Cholesteryl Ester Transfer Protein Gene Polymorphisms and Longevity Syndrome
Genovefa Kolovou1, *, Marianna Stamatelatou1, Katherine Anagnostopoulou1, Peggy Kostakou1, Vana Kolovou1, Constantinos Mihas2, Ioannis Vasiliadis1, Olga Diakoumakou1, Dimitri P Mikhailidis3, Dennis V Cokkinos1
Identifiers and Pagination:Year: 2010
First Page: 14
Last Page: 19
Publisher ID: TOCMJ-4-14
Article History:Received Date: 21/12/2009
Revision Received Date: 25/12/2009
Acceptance Date: 28/12/2009
Electronic publication date: 29/1/2010
Collection year: 2010
open-access license: This is an open access article distributed under the terms of the Creative Commons Attribution Non-Commercial License (http://creativecommons.org/licenses/by-nc/3.0/), which permits unrestricted, non-commercial use, distribution and reproduction in any medium, provided the work is properly cited.

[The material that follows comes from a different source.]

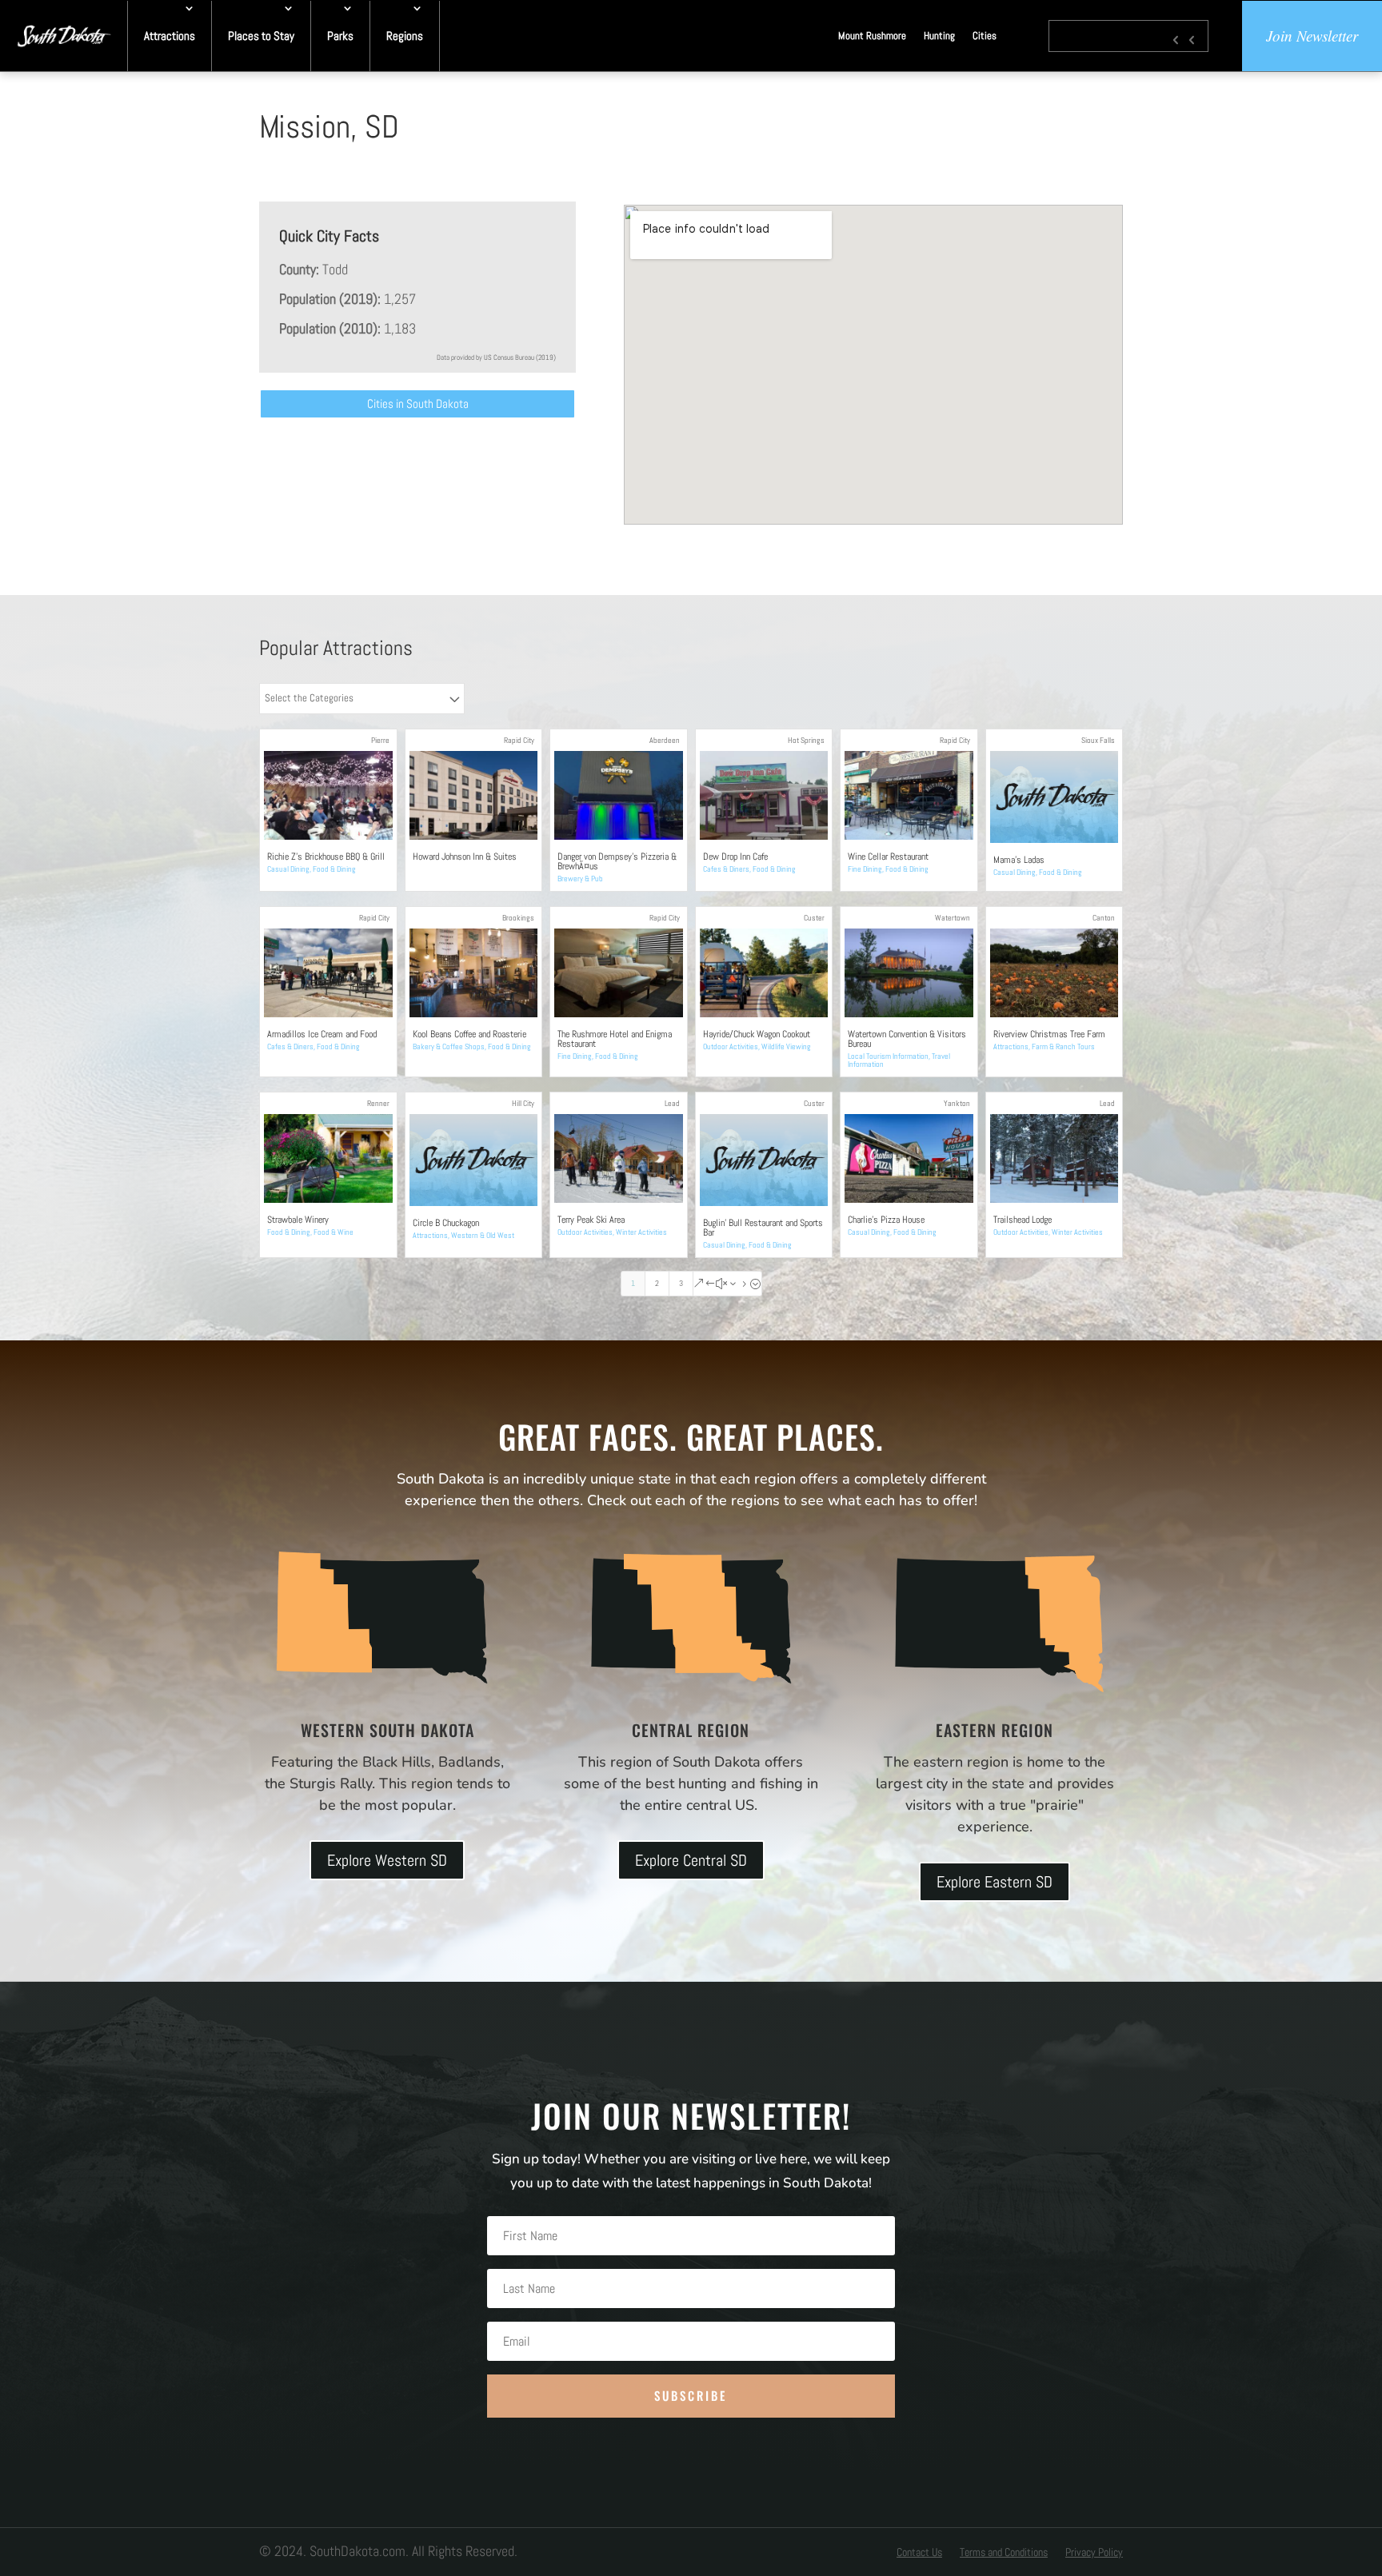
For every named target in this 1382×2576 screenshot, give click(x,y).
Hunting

High levels of high density lipoprotein (HDL) cholesterol are associated with a decreased risk of coronary heart disease (CHD). Subjects with high levels of HDL cholesterol (>70 mg/dl; 1.79 mmol/l) as well as high levels of low density lipoprotein (LDL) cholesterol, could represent a group with longevity syndrome (LS). Since HDL particles are influenced by cholesteryl ester transfer protein (CETP) activity, it is worth studying the CETP polymorphism. The aim of the study was to detect whether 2 genetic variants of the CETP are associated with the LS.
Subjects and Methods:
The study population consisted of 136 unrelated men and women with no personal and family history of CHD; 69 met the criteria for LS and 67 did not meet these criteria and had “normal” HDL cholesterol (>40 and <70 mg/dl; >1.03 and <1.79 mmol/l). All patients were genotyped for the TaqIB and I405V polymorphisms.
The B2 allele frequency of TaqIB polymorphism was higher in the LS in comparison with the non-LS group (p=0.03) whereas B1 allele frequency was higher in the non-LS group (p=0.03).
Gene polymorphisms could help decide whether individuals who have increased levels of both LDL cholesterol and HDL cholesterol require treatment. Some of the prerequisites could include that subjects with LS should not only have very high levels of HDL cholesterol but also favorable gene polymorphisms. However, further investigations with a larger sample and including other gene polymorphisms, are needed.